Par ailleurs, suivant le programme ou de manière improvisée, plusieurs orateurs ouïghours, victimes ayant échappé à la persécution dans les camps de « transformation par l’éducation », ont également livré leurs témoignages. Une femme d’âge mûr, posée et digne malgré son chagrin, a brandi une pancarte sur laquelle il était écrit « où est ma sœur ? » En ajoutant avec ironie « elle est médecin, elle n’a pas besoin de formation professionnelle ». Elle fait ainsi allusion aux allégations du PCC selon lesquelles les camps, dans lesquels, en réalité, les détenus sont torturés et meurent, offriraient une « formation professionnelle » aux « victimes » d’extrémisme religieux.
La sœur Wu a rappelé à la foule que, tout comme les Ouïghours et les Tibétains, des milliers de fidèles de l’Église de Dieu Tout-Puissant sont torturés dans des camps et des prisons chinois et de dizaines d’entre eux sont décédés en détention dans des circonstances très suspectes.
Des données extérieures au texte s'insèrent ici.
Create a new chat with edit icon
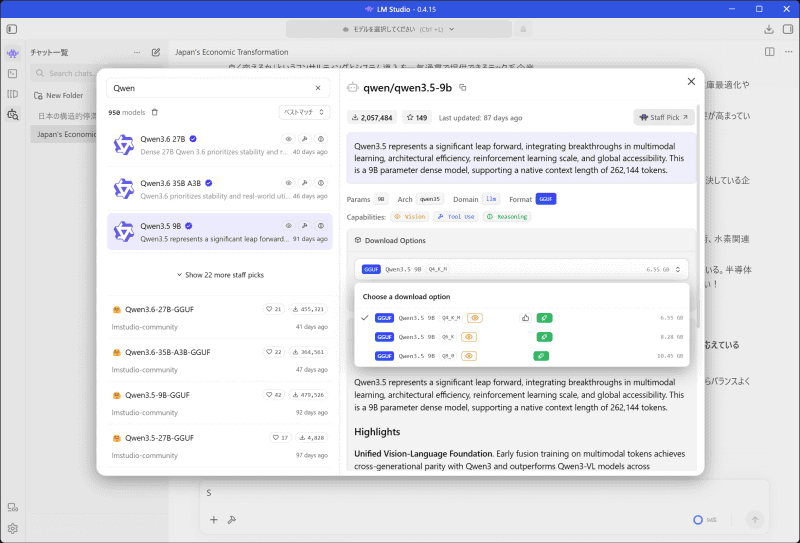 (x=156, y=52)

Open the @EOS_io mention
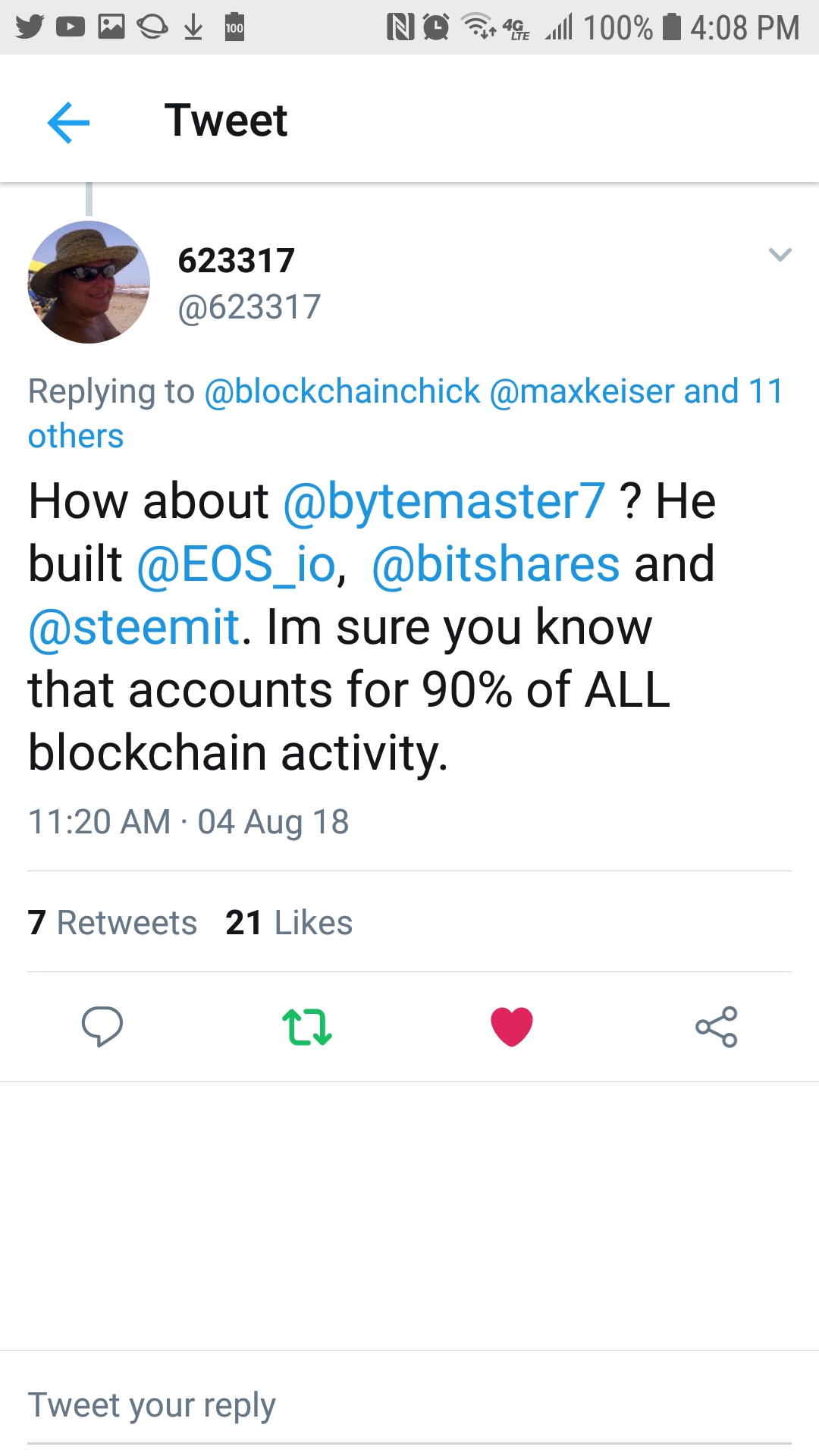click(236, 564)
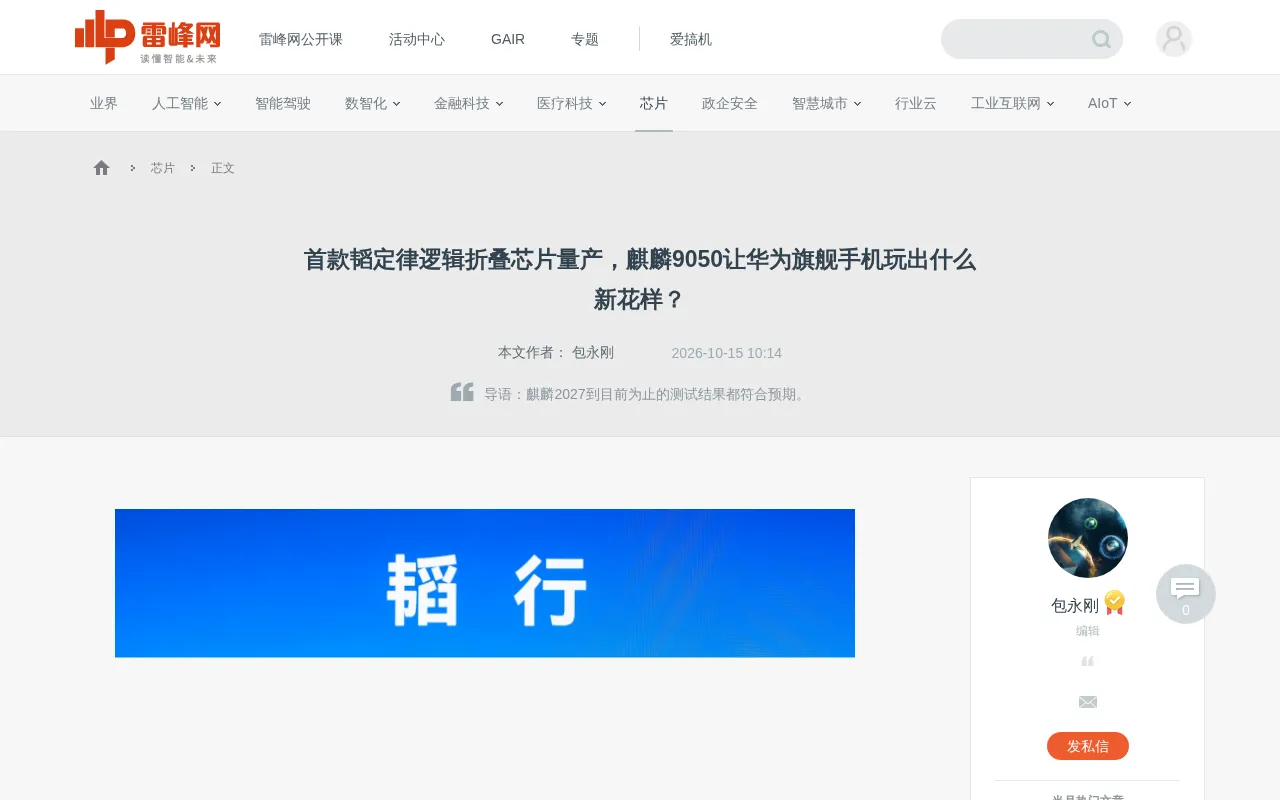The image size is (1280, 800).
Task: Click the 发私信 button
Action: click(x=1088, y=746)
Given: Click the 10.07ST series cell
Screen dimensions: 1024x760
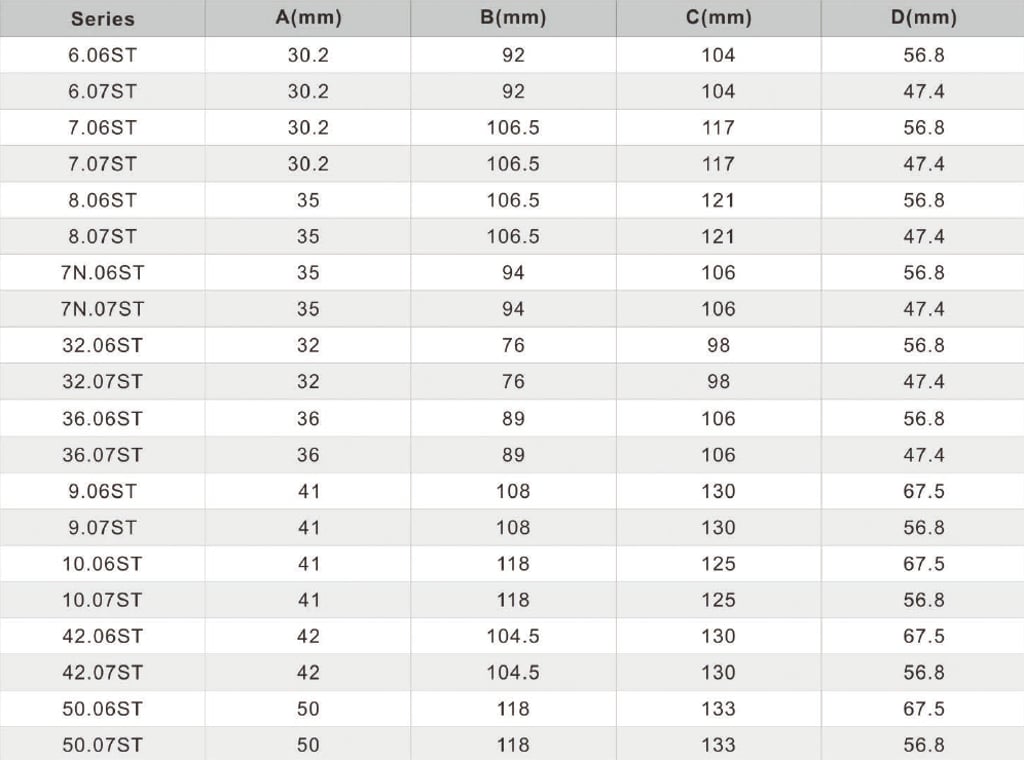Looking at the screenshot, I should click(103, 600).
Bitter Winter a également été invité à participer à l’événement. J’ai fait le déplacement de Genève pour souhaiter la bienvenue, exprimer mon soutien et mes amitiés aux personnes qui se sont mobilisées. Je pense que ce mardi a été une journée exceptionnelle et mémorable. Marcher au milieu de bouddhistes, musulmans et chrétiens, tous unis pour défendre ensemble la liberté et les droits de l’homme est une expérience qu’on ne vit pas tous les jours. Entendre des Ouïghours scander « Libérez le Tibet ! », les bouddhistes exiger la libération des musulmans et les chrétiens demander la paix pour toutes les religions a été une expérience unique. Il ne s’agissait pas ici de paroles utopiques prononcées dans un placard, mais d’une expérience chaleureuse fondée sur le sang versé par toutes les communautés représentées lors de cet événement.
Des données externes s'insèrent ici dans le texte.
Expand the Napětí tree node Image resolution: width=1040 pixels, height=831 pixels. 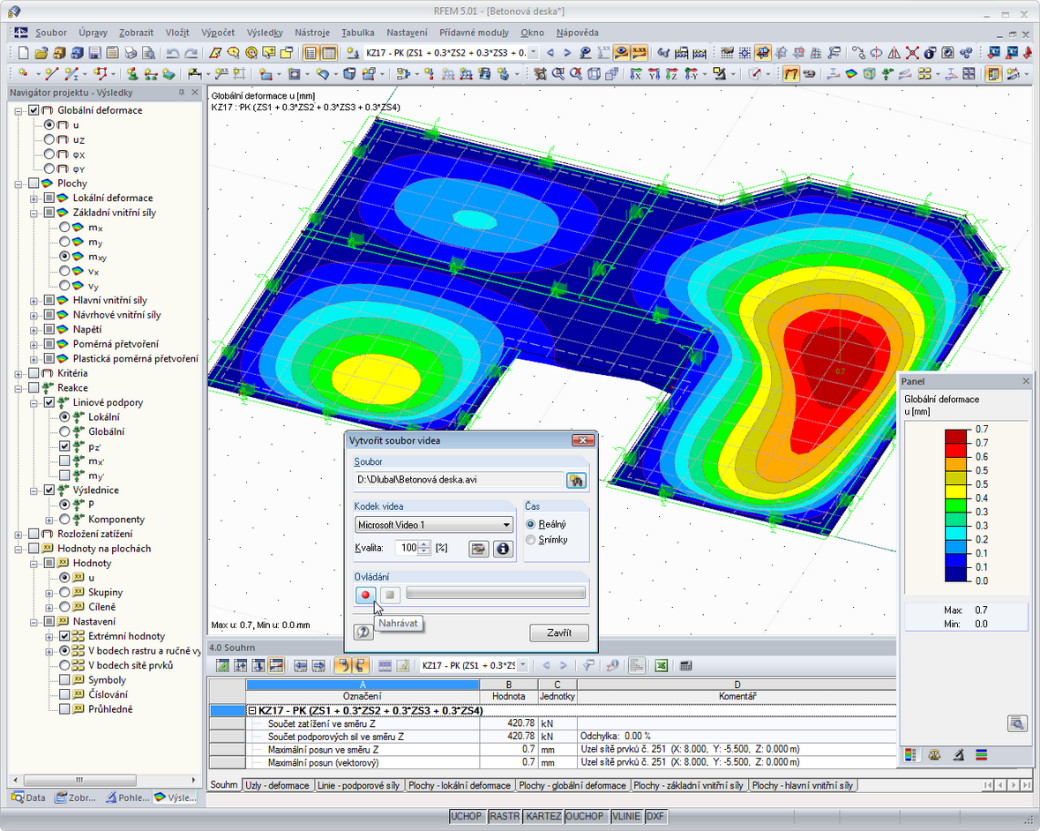(x=34, y=330)
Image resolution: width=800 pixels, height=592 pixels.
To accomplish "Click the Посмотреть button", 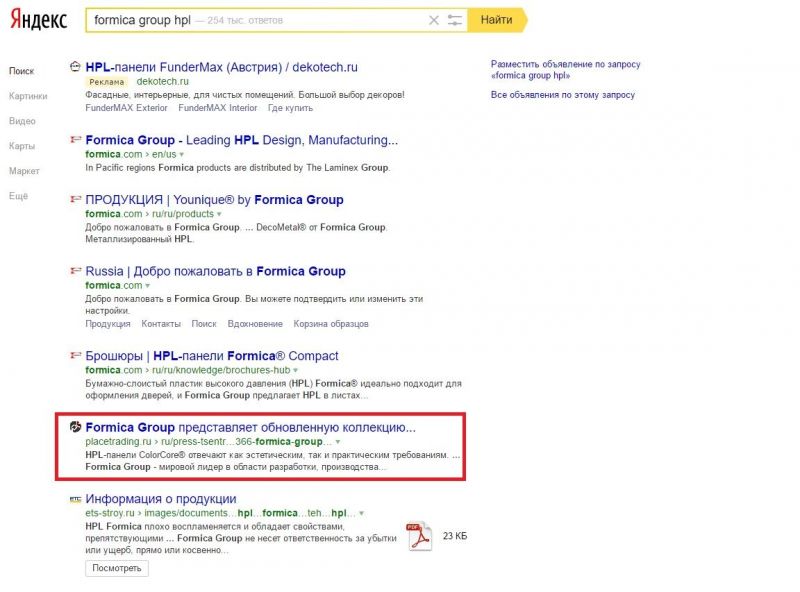I will (x=117, y=568).
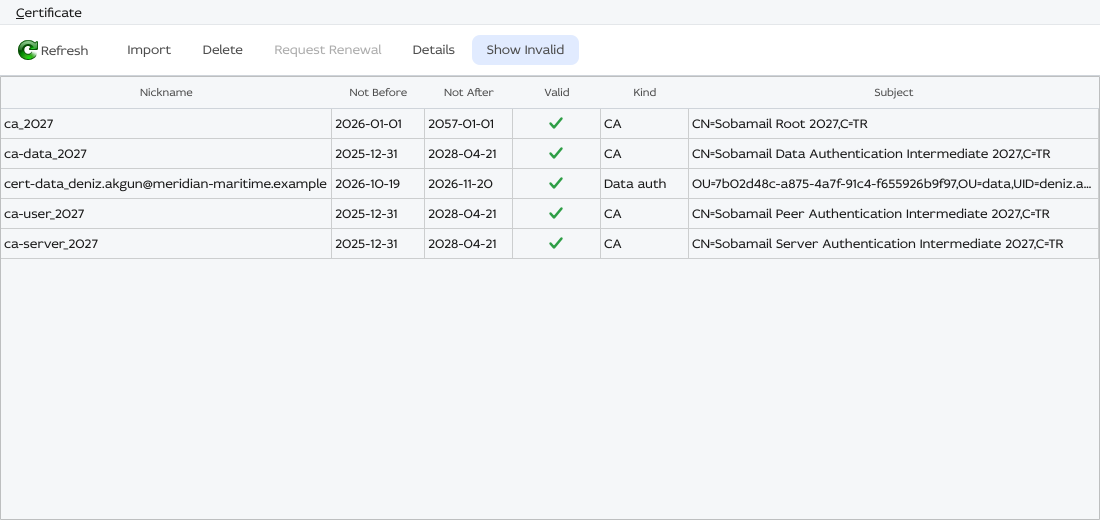Select the Sobamail Server Authentication Intermediate subject

878,244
Pour la plupart des personnes qui ont manifesté à Genève, le PCC est coupable de terrorisme et de génocide. L’ONU leur donnera-t-elle raison ? À présent, un trio composé des représentants de la Hongrie, du Kenya et de l’Arabie Saoudite (les trois pays désignés par le Conseil des droits de l’homme pour accomplir la tâche) est chargé de préparer un rapport, qui devra être achevé le 9 novembre, contenant des recommandations à l’intention de la Chine.
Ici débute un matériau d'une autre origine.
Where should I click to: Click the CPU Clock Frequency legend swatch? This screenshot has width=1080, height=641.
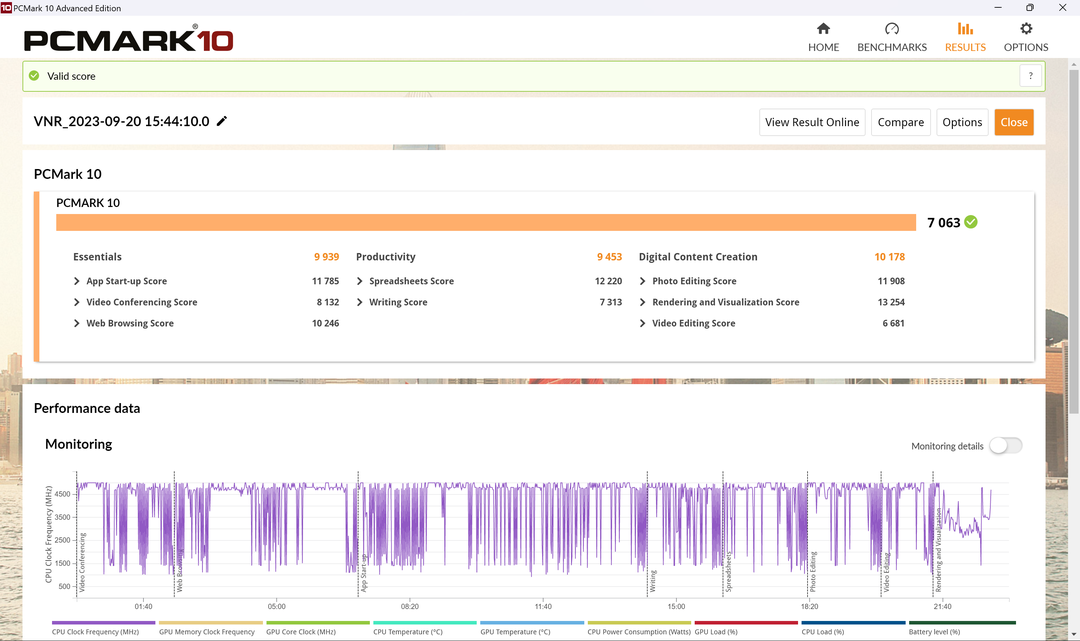click(103, 623)
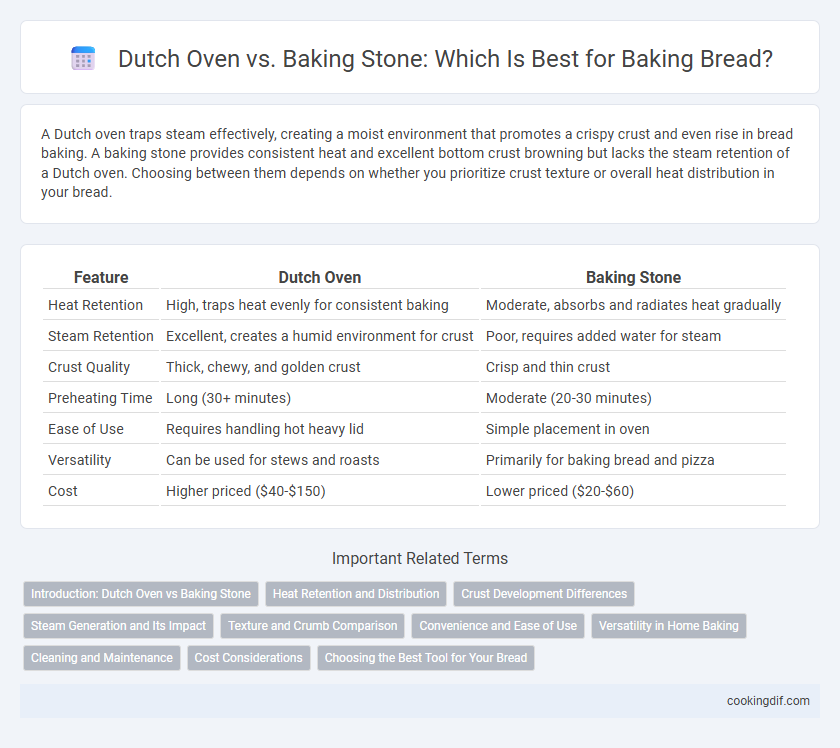Open the Cleaning and Maintenance tag

[x=102, y=658]
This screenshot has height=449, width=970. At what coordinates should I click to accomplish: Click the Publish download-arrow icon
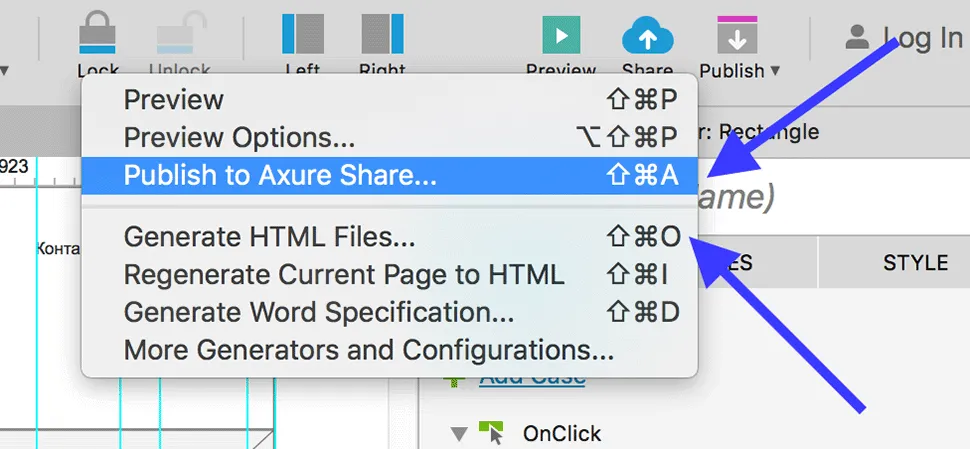point(737,36)
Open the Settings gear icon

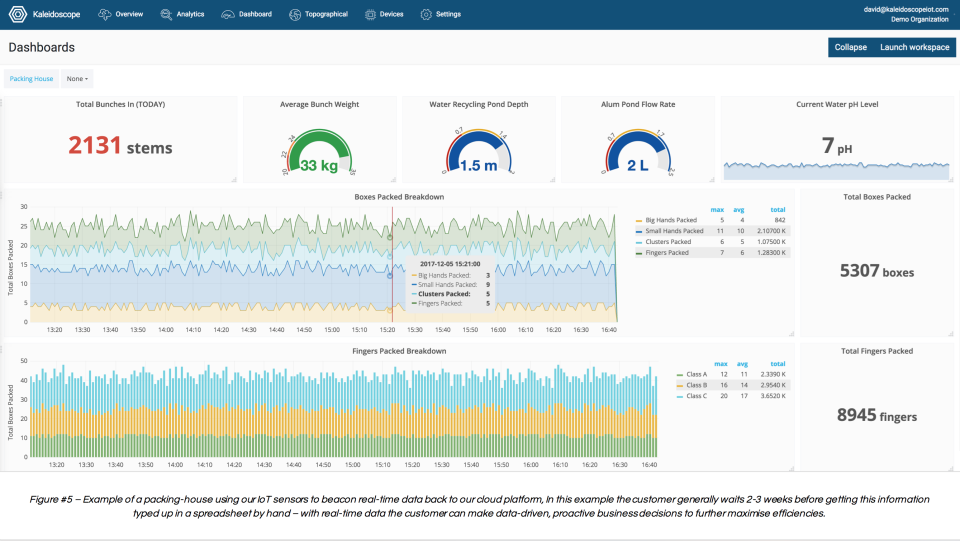(426, 14)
Certains diplomates à l’ONU demeurent sceptiques quant à l’issue de ce processus. Peut-être bien que les recommandations finales ne constituent même pas l’élément le plus important de l’Examen périodique universel. Le rapport de synthèse du Haut-Commissaire des Nations unies aux droits de l’homme, élaboré sur la base des documents produits par les ONG, demeurera. Ledit rapport dénonce les camps de « transformation par l’éducation », les atrocités contre les Ouïghours et les Tibétains et la persécution des groupes religieux que le régime en place a interdits au motif qu’ils sont des xie jiao (« enseignements hétérodoxes »), signalant en particulier qu’« entre 2014 et 2018, la surveillance, les arrestations et les persécutions ordonnées par le Parti communiste chinois ont poussé au moins 500 000 chrétiens membres de l’Église de Dieu Tout-Puissant (Church of Almighty God (CAG)) à quitter leur foyer, et plusieurs centaines de milliers de familles ont été disloquées ».
La Chine est capable de manipuler les informations, et d’user de son influence pour « faire disparaître » certains documents du site web de l’ONU, comme cela a été le cas la semaine dernière. Toutefois, l’Examen périodique universel a braqué les projecteurs sur de nombreux crimes que le PCC espérait continuer à commettre en secret, et les a révélés au grand public. Je suis heureux d’avoir été présent ce jour exceptionnel, où Bitter Winter a promis à toutes les minorités persécutées en Chine qu’il continuera d’être une voix des sans voix et de publier des informations, documents, ainsi que des témoignages relatifs à la persécution religieuse qui sévit en Chine.